Extracted material:
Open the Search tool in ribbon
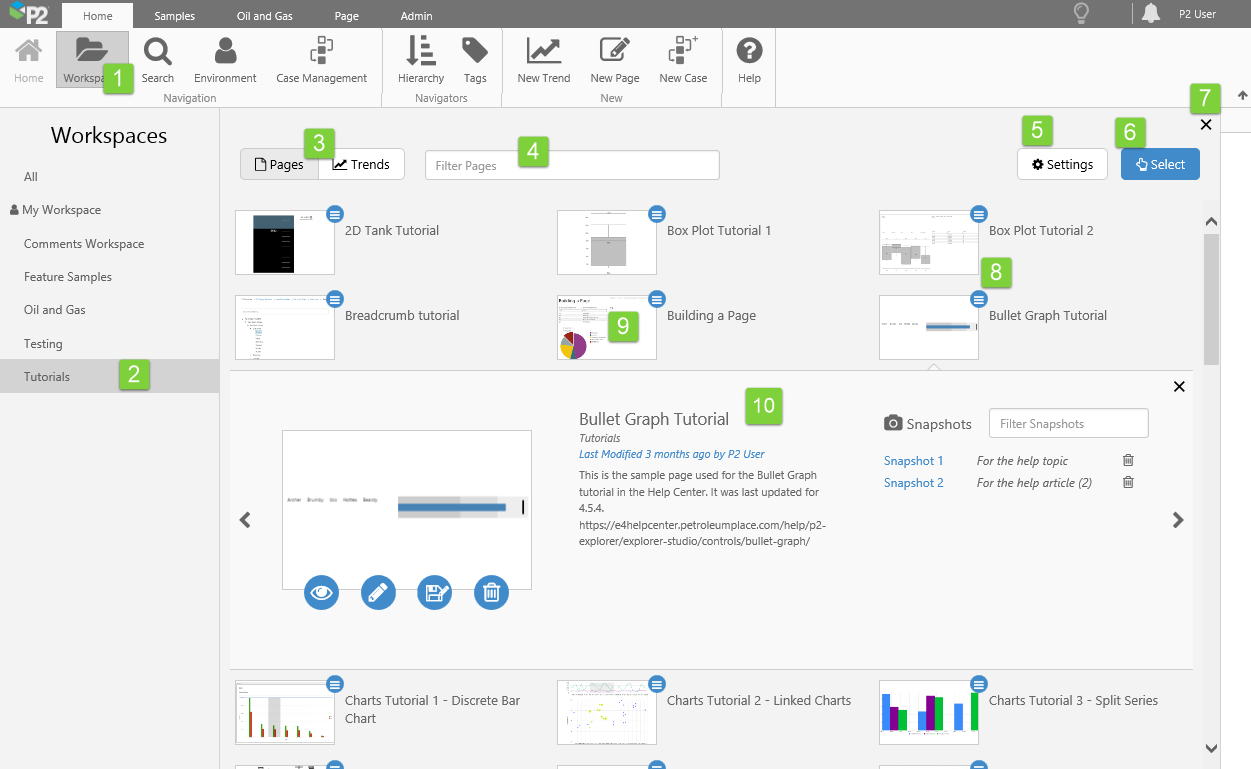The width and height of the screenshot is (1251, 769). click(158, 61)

---

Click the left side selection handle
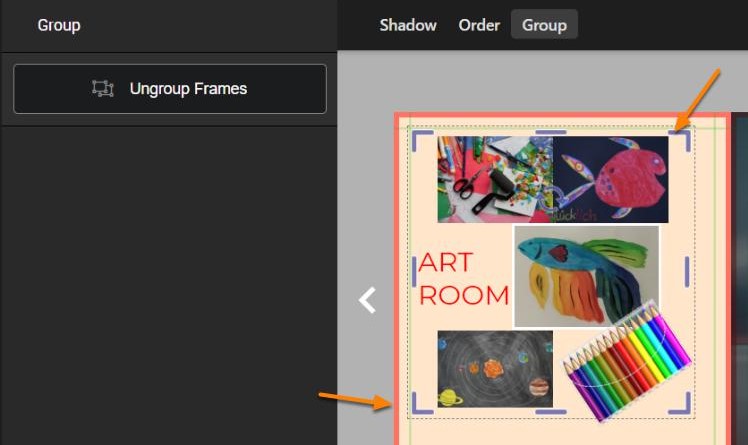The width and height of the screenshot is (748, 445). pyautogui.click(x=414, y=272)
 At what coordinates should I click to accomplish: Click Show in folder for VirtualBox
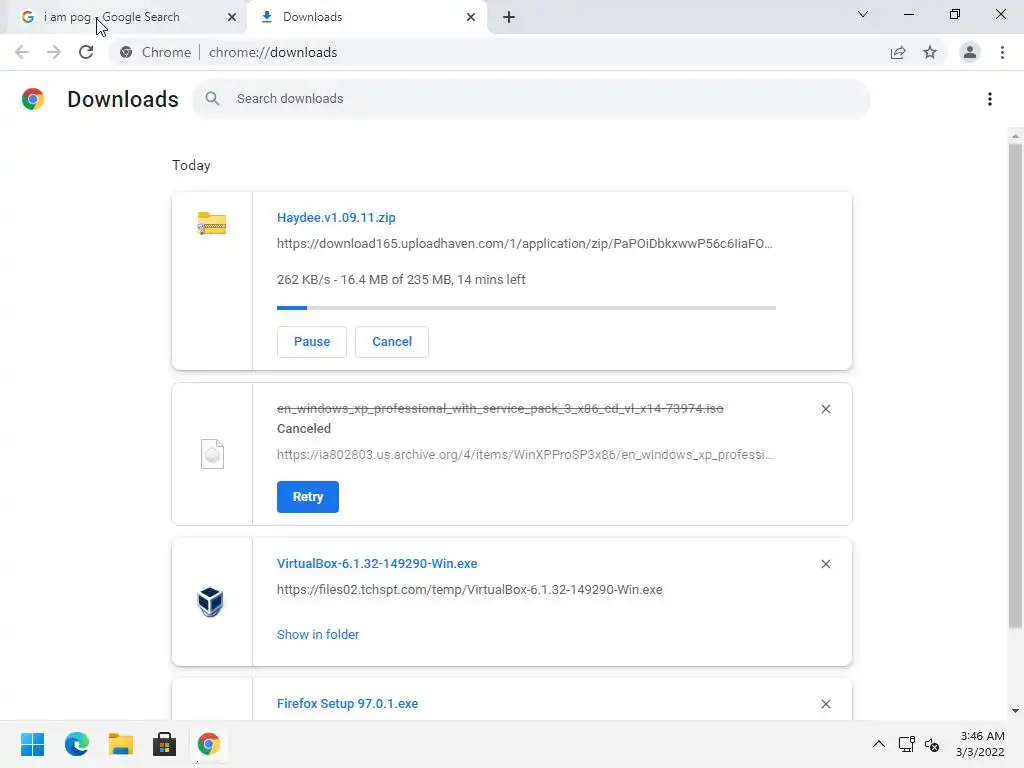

Task details: Return exactly the lines above, from the one with "Click the left side selection handle" up to and including the one with "At what coordinates", and include no pictures.

Solution for this problem:
Click the left side selection handle
The width and height of the screenshot is (748, 445). pyautogui.click(x=414, y=272)
 At what coordinates should I click to accomplish: Click Show in folder for VirtualBox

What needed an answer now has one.